BG2 didn't have free roam
Chapter 2-3, and the post-underdark section before the finale, are totally open. The player can head to the next section of the game with 2-8 level difference depending on how much they explore, plus a huge variety of equipment, general questing, strongholds, etc. Compare that to either Owlcat game or Divinity OS titles, where the player is always on a strict level and equipment tract for the whole game. They're a lot more like the Icewind Dale games, which were niche even in the Infinity engine days.
fantasy nowadays is all epic all the time or it won't sell.
Yet, it still doesn't sell.
https://writingcooperative.com/half...-books-sell-fewer-than-12-copies-a8b0e0f9f04c
BG1 and 2 were the ones that kickstarted the need for an overarching story regarding your characters
BG 1 was Saerevok's story, BG 2 was Irenicus's story. KotoR and NWN were also all about their villains. The focus of later Bioware games wasn't story or characters, it was
cinematic presentation. I've gone over this at length elsewhere, but Bioware games are all about tricking you into feeling like you're in a cool movie. Mass Effect was just Star Trek. The characters, lore, "bridge crew", and technobabble are there because that's what you expect to see in a Trek type show. If you got super interested in the ecology of the Krogans, the game failed. That stuff is just there because Captain Picard would have loved it.

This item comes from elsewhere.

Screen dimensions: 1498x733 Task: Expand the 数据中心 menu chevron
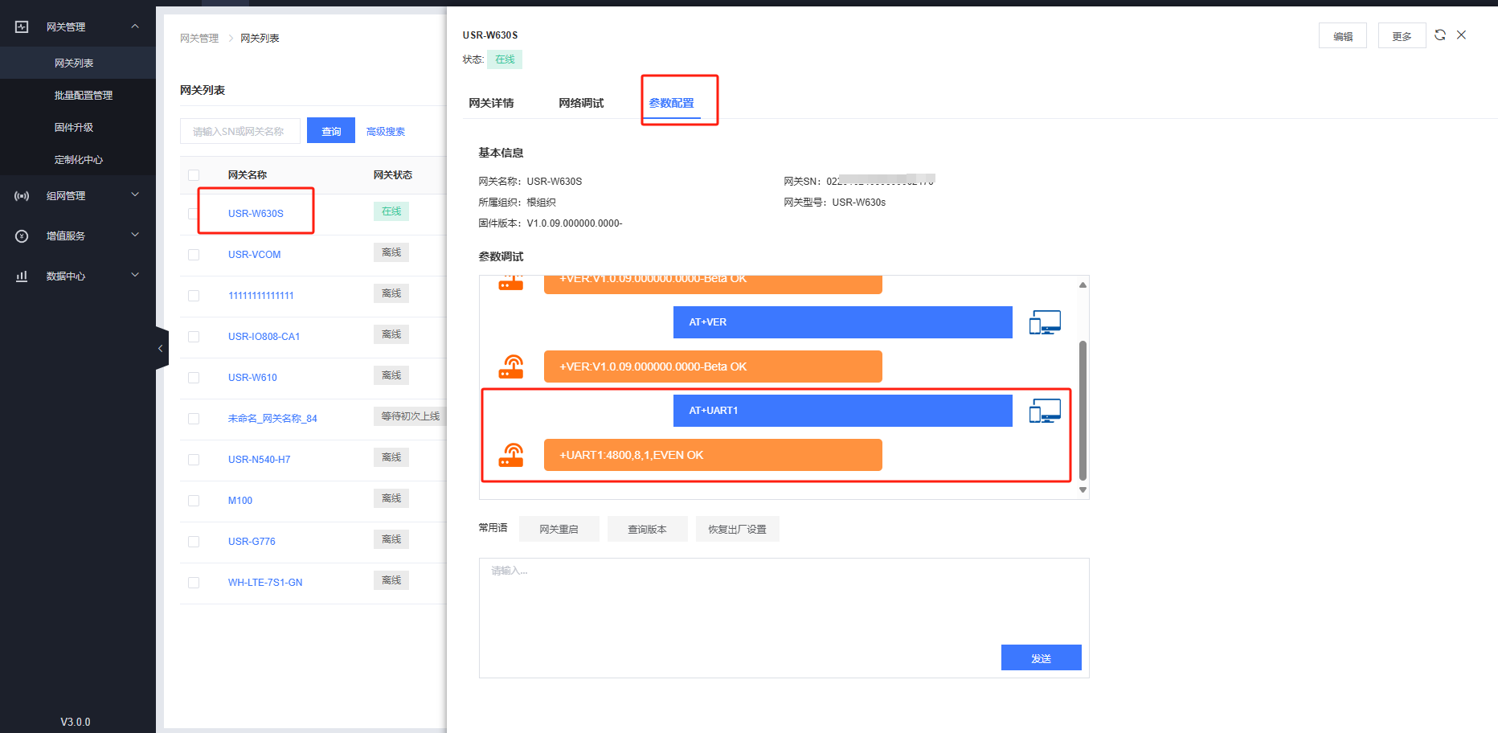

Top-down isometric games are obviously bad at this type of storytelling. That's going to be a sad lesson for Larian with BG3. It's true that people like fun characters but it's a mistake to see that as a draw. No one bought Dragon Age 3 saying "Man I hope this game has a lesbian elf with a face that looks like cottage cheese." More like, if I have to use pre-made characters, make them interesting. Owlcat fucked this up by making nearly every character in their game rotten and horrible. Romance is a red herring, men want harems. If a game features a ton of hot babes who you can choose from, great. Witcher 1 ftw. The female characters in BG 2 were gorgeous, not the slags we see in modern games.
This all goes back to Roxor's essay on RPG writing. More words =/= better. Modern games try to bury players under a mountain of garbage. There's a thing in the writing world called Beta reading. Everyone playtests their gameplay, but seemingly no one playtests their story.